### Requirements
Change every "Viewport" in the entries below to "Window", and leave all other text as it is.

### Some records
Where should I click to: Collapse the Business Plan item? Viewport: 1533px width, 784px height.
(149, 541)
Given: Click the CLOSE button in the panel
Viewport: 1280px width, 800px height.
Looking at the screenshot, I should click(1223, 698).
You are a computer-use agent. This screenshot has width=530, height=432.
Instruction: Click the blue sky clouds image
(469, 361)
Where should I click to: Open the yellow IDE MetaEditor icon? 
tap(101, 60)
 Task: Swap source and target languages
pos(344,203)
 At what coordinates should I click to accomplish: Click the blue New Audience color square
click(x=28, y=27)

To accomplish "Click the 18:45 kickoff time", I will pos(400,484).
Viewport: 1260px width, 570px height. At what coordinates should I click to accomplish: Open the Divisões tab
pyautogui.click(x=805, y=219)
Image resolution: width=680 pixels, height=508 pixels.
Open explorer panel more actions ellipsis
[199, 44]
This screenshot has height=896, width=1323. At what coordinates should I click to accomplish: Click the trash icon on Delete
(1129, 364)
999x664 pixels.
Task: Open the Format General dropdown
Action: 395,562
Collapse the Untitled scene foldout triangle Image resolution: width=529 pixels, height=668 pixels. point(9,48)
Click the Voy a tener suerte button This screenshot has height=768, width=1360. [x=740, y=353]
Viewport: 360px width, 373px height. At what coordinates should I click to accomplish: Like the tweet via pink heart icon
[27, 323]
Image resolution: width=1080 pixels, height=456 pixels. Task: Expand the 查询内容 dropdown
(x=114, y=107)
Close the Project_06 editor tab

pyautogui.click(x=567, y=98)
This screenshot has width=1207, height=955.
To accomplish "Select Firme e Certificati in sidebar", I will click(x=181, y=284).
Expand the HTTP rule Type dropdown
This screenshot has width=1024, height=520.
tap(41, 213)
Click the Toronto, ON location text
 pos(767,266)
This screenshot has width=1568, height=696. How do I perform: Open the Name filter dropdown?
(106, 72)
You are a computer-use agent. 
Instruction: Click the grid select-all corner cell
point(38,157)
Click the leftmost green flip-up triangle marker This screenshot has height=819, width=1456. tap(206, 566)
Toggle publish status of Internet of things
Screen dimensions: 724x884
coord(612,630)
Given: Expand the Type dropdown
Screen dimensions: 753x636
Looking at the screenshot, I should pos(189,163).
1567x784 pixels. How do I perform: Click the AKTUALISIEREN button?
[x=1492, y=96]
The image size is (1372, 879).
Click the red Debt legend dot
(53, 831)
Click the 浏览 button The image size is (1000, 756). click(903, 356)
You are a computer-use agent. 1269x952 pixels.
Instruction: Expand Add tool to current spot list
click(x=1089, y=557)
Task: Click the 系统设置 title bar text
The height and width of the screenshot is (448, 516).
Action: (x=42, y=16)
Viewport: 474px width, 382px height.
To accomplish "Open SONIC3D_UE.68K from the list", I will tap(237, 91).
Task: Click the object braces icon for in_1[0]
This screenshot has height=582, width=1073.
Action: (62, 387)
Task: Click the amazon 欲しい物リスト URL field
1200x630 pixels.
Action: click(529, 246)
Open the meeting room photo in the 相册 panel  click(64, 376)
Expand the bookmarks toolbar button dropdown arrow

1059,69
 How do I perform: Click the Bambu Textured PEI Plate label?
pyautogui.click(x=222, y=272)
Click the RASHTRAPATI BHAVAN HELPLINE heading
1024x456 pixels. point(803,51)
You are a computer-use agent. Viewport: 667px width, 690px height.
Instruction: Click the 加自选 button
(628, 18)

### Written reply
Where should I click to: Collapse the Business Plan item? Window: 1533px width, 784px height.
(149, 541)
Given: Click the CLOSE button in the panel
Window: 1280px width, 800px height.
Looking at the screenshot, I should click(1223, 698).
You are a computer-use agent. This screenshot has width=530, height=432.
Instruction: Click the blue sky clouds image
(469, 361)
Where should I click to: Open the yellow IDE MetaEditor icon? 
tap(101, 60)
 Task: Swap source and target languages
pos(344,203)
 At what coordinates should I click to accomplish: Click the blue New Audience color square
click(x=28, y=27)

To accomplish "Click the 18:45 kickoff time", I will pos(400,484).
Window: 1260px width, 570px height. At what coordinates should I click to accomplish: Open the Divisões tab
pyautogui.click(x=805, y=219)
Image resolution: width=680 pixels, height=508 pixels.
Open explorer panel more actions ellipsis
[199, 44]
This screenshot has height=896, width=1323. At what coordinates should I click to accomplish: Click the trash icon on Delete
(1129, 364)
999x664 pixels.
Task: Open the Format General dropdown
Action: 395,562
Collapse the Untitled scene foldout triangle Image resolution: width=529 pixels, height=668 pixels. point(9,48)
Click the Voy a tener suerte button This screenshot has height=768, width=1360. [x=740, y=353]
Window: 360px width, 373px height. At what coordinates should I click to accomplish: Like the tweet via pink heart icon
[27, 323]
Image resolution: width=1080 pixels, height=456 pixels. Task: Expand the 查询内容 dropdown
(x=114, y=107)
Close the Project_06 editor tab

pyautogui.click(x=567, y=98)
This screenshot has width=1207, height=955.
To accomplish "Select Firme e Certificati in sidebar", I will click(x=181, y=284).
Expand the HTTP rule Type dropdown
This screenshot has width=1024, height=520.
tap(41, 213)
Click the Toronto, ON location text
 pos(767,266)
This screenshot has width=1568, height=696. How do I perform: Open the Name filter dropdown?
(106, 72)
You are a computer-use agent. 
Instruction: Click the grid select-all corner cell
point(38,157)
Click the leftmost green flip-up triangle marker This screenshot has height=819, width=1456. tap(206, 566)
Toggle publish status of Internet of things
Screen dimensions: 724x884
coord(612,630)
Given: Expand the Type dropdown
Screen dimensions: 753x636
Looking at the screenshot, I should pos(189,163).
1567x784 pixels. How do I perform: Click the AKTUALISIEREN button?
[x=1492, y=96]
The image size is (1372, 879).
Click the red Debt legend dot
(53, 831)
Click the 浏览 button The image size is (1000, 756). click(903, 356)
You are a computer-use agent. 1269x952 pixels.
Instruction: Expand Add tool to current spot list
click(x=1089, y=557)
Task: Click the 系统设置 title bar text
The height and width of the screenshot is (448, 516).
Action: (x=42, y=16)
Window: 474px width, 382px height.
To accomplish "Open SONIC3D_UE.68K from the list", I will tap(237, 91).
Task: Click the object braces icon for in_1[0]
This screenshot has height=582, width=1073.
Action: (62, 387)
Task: Click the amazon 欲しい物リスト URL field
1200x630 pixels.
Action: click(529, 246)
Open the meeting room photo in the 相册 panel  click(64, 376)
Expand the bookmarks toolbar button dropdown arrow

1059,69
 How do I perform: Click the Bambu Textured PEI Plate label?
pyautogui.click(x=222, y=272)
Click the RASHTRAPATI BHAVAN HELPLINE heading
1024x456 pixels. point(803,51)
You are a computer-use agent. Window: 667px width, 690px height.
Instruction: Click the 加自选 button
(628, 18)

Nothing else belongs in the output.